Problem to solve —
The result should be the listing below, restated exactly, with its pictures left out.

--- Material for the task Enclosed Below ---

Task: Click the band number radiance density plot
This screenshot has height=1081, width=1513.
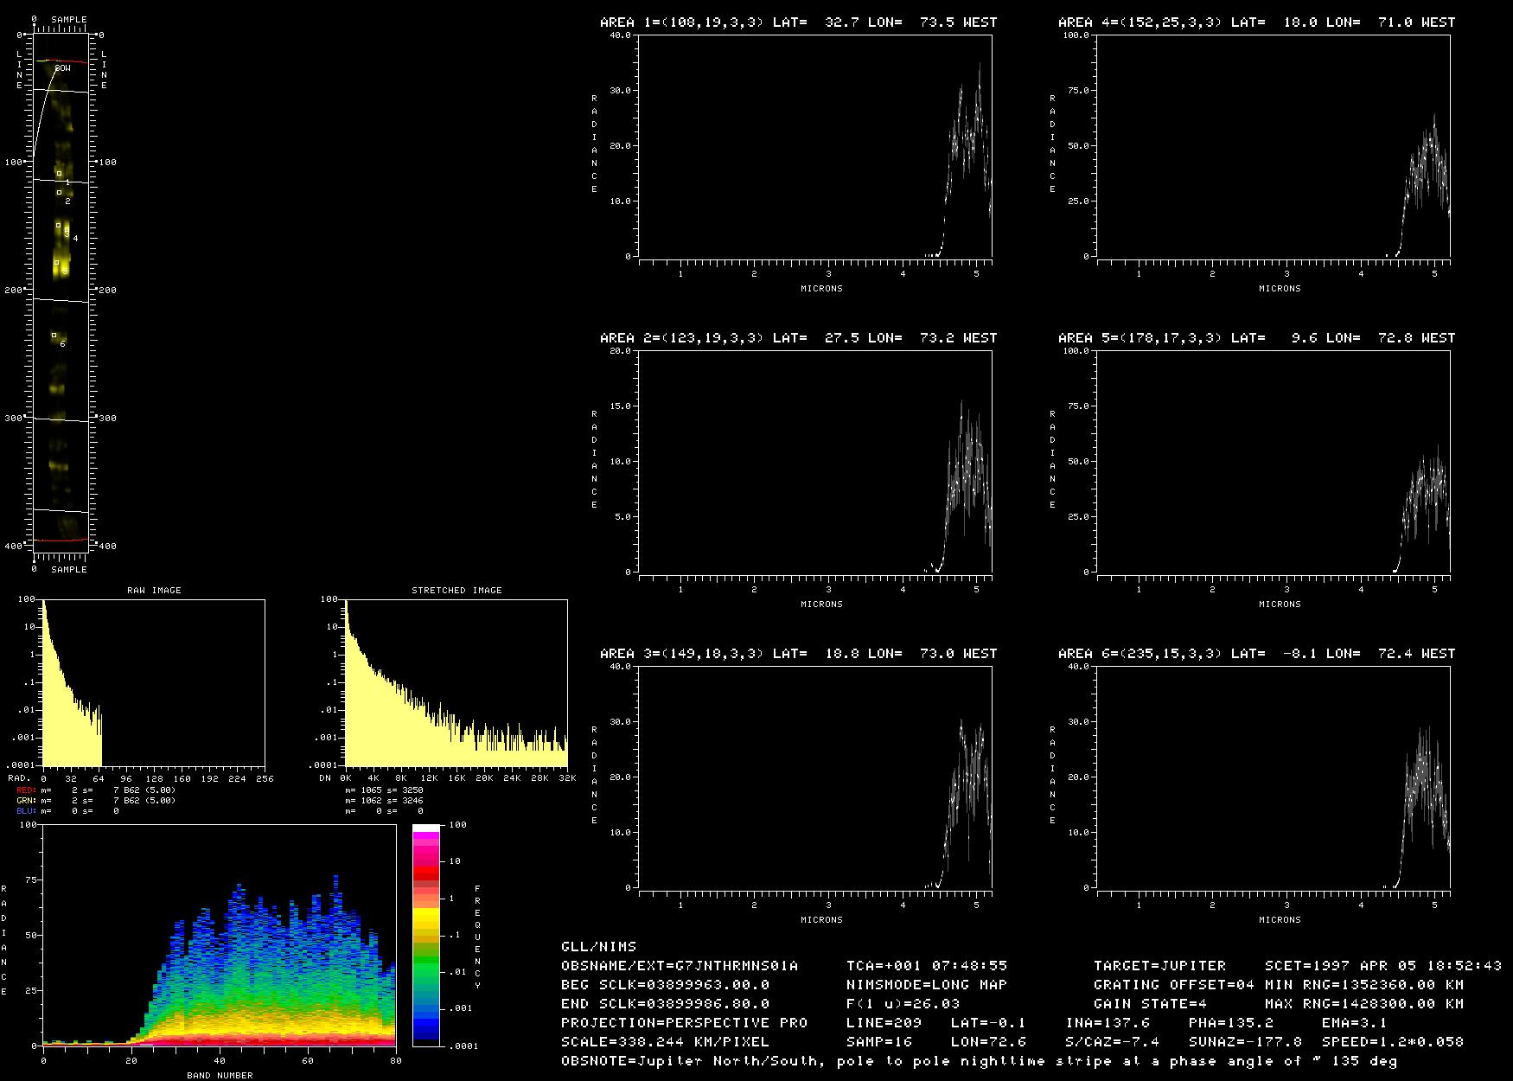Action: click(x=219, y=935)
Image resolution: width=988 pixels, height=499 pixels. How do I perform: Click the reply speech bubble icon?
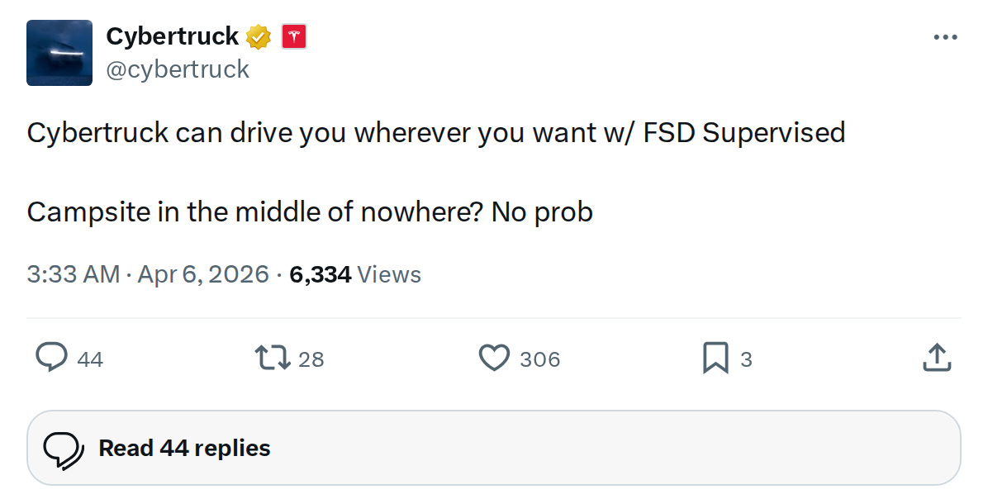point(51,358)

--- End of Enclosed Material for the task ---

Response area —
Task: Click the band number radiance density plot
This screenshot has height=1081, width=1513.
Action: click(x=219, y=935)
Image resolution: width=988 pixels, height=499 pixels. How do I perform: Click the reply speech bubble icon?
point(51,358)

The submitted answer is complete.